◆ PROBLEM DETAILS
Each entry below must appear in the answer exactly as written.
*** EXTRACTED RECORDS
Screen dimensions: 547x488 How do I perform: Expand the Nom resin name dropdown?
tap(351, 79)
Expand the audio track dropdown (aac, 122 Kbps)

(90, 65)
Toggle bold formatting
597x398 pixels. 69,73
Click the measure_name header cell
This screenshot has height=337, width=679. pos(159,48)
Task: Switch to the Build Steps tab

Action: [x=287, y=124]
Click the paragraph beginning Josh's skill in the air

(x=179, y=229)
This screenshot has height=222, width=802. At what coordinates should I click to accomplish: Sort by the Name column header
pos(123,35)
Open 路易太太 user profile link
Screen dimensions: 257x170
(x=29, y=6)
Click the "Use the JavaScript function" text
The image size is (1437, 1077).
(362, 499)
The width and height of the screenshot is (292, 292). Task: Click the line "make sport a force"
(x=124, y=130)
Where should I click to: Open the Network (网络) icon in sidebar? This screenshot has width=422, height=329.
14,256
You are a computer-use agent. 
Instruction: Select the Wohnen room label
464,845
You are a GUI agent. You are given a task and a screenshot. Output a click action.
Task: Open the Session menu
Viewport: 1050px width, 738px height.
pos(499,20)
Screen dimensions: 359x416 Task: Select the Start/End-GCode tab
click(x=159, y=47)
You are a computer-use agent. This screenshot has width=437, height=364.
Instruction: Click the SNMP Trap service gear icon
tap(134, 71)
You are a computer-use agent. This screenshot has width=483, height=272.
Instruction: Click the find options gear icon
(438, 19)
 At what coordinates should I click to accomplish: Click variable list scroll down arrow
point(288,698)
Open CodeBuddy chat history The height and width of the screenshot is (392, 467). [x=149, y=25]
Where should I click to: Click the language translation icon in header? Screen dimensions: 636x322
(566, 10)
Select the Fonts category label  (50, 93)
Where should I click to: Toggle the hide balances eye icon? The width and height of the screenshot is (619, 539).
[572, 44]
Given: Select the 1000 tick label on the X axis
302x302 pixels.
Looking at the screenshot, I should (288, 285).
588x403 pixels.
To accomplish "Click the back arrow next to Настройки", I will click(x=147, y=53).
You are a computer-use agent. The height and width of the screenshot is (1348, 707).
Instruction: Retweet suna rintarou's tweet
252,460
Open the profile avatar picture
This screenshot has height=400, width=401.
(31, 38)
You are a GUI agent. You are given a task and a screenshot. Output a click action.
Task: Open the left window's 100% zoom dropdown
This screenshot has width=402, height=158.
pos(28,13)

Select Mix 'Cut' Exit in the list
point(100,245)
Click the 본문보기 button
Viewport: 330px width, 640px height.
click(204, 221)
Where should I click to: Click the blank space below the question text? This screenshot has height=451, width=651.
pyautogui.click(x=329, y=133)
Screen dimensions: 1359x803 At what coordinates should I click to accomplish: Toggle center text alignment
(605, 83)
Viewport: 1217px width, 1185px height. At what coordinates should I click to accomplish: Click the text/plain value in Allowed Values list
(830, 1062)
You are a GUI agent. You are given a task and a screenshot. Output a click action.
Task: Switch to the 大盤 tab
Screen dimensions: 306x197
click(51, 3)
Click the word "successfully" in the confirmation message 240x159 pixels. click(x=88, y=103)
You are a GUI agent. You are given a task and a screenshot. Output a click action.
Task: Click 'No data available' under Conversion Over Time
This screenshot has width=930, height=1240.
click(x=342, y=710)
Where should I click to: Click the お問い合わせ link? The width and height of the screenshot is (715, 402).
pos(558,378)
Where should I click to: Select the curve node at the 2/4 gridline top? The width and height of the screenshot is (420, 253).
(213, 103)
******
◆ ANSWER FOR THIS EXERCISE
Screen dimensions: 547x488 How do I perform: Expand the Nom resin name dropdown?
tap(351, 79)
Expand the audio track dropdown (aac, 122 Kbps)

(90, 65)
Toggle bold formatting
597x398 pixels. 69,73
Click the measure_name header cell
This screenshot has height=337, width=679. pos(159,48)
Task: Switch to the Build Steps tab

Action: [x=287, y=124]
Click the paragraph beginning Josh's skill in the air

(x=179, y=229)
This screenshot has height=222, width=802. At what coordinates should I click to accomplish: Sort by the Name column header
pos(123,35)
Open 路易太太 user profile link
Screen dimensions: 257x170
(x=29, y=6)
Click the "Use the JavaScript function" text
The image size is (1437, 1077).
(362, 499)
The width and height of the screenshot is (292, 292). Task: Click the line "make sport a force"
(x=124, y=130)
Where should I click to: Open the Network (网络) icon in sidebar? This screenshot has width=422, height=329.
14,256
You are a computer-use agent. 
Instruction: Select the Wohnen room label
464,845
You are a GUI agent. You are given a task and a screenshot. Output a click action.
Task: Open the Session menu
Viewport: 1050px width, 738px height.
pos(499,20)
Screen dimensions: 359x416 Task: Select the Start/End-GCode tab
click(x=159, y=47)
You are a computer-use agent. This screenshot has width=437, height=364.
Instruction: Click the SNMP Trap service gear icon
tap(134, 71)
You are a computer-use agent. This screenshot has width=483, height=272.
Instruction: Click the find options gear icon
(438, 19)
 At what coordinates should I click to accomplish: Click variable list scroll down arrow
point(288,698)
Open CodeBuddy chat history The height and width of the screenshot is (392, 467). [x=149, y=25]
Where should I click to: Click the language translation icon in header? Screen dimensions: 636x322
(566, 10)
Select the Fonts category label  (50, 93)
Where should I click to: Toggle the hide balances eye icon? The width and height of the screenshot is (619, 539).
[572, 44]
Given: Select the 1000 tick label on the X axis
302x302 pixels.
Looking at the screenshot, I should (288, 285).
588x403 pixels.
To accomplish "Click the back arrow next to Настройки", I will click(x=147, y=53).
You are a computer-use agent. The height and width of the screenshot is (1348, 707).
Instruction: Retweet suna rintarou's tweet
252,460
Open the profile avatar picture
This screenshot has height=400, width=401.
(31, 38)
You are a GUI agent. You are given a task and a screenshot. Output a click action.
Task: Open the left window's 100% zoom dropdown
This screenshot has width=402, height=158.
pos(28,13)

Select Mix 'Cut' Exit in the list
point(100,245)
Click the 본문보기 button
Viewport: 330px width, 640px height.
click(204, 221)
Where should I click to: Click the blank space below the question text? This screenshot has height=451, width=651.
pyautogui.click(x=329, y=133)
Screen dimensions: 1359x803 At what coordinates should I click to accomplish: Toggle center text alignment
(605, 83)
Viewport: 1217px width, 1185px height. At what coordinates should I click to accomplish: Click the text/plain value in Allowed Values list
(830, 1062)
You are a GUI agent. You are given a task and a screenshot. Output a click action.
Task: Switch to the 大盤 tab
Screen dimensions: 306x197
click(51, 3)
Click the word "successfully" in the confirmation message 240x159 pixels. click(x=88, y=103)
You are a GUI agent. You are given a task and a screenshot. Output a click action.
Task: Click 'No data available' under Conversion Over Time
This screenshot has width=930, height=1240.
click(x=342, y=710)
Where should I click to: Click the お問い合わせ link? The width and height of the screenshot is (715, 402).
pos(558,378)
Where should I click to: Select the curve node at the 2/4 gridline top? The width and height of the screenshot is (420, 253).
(213, 103)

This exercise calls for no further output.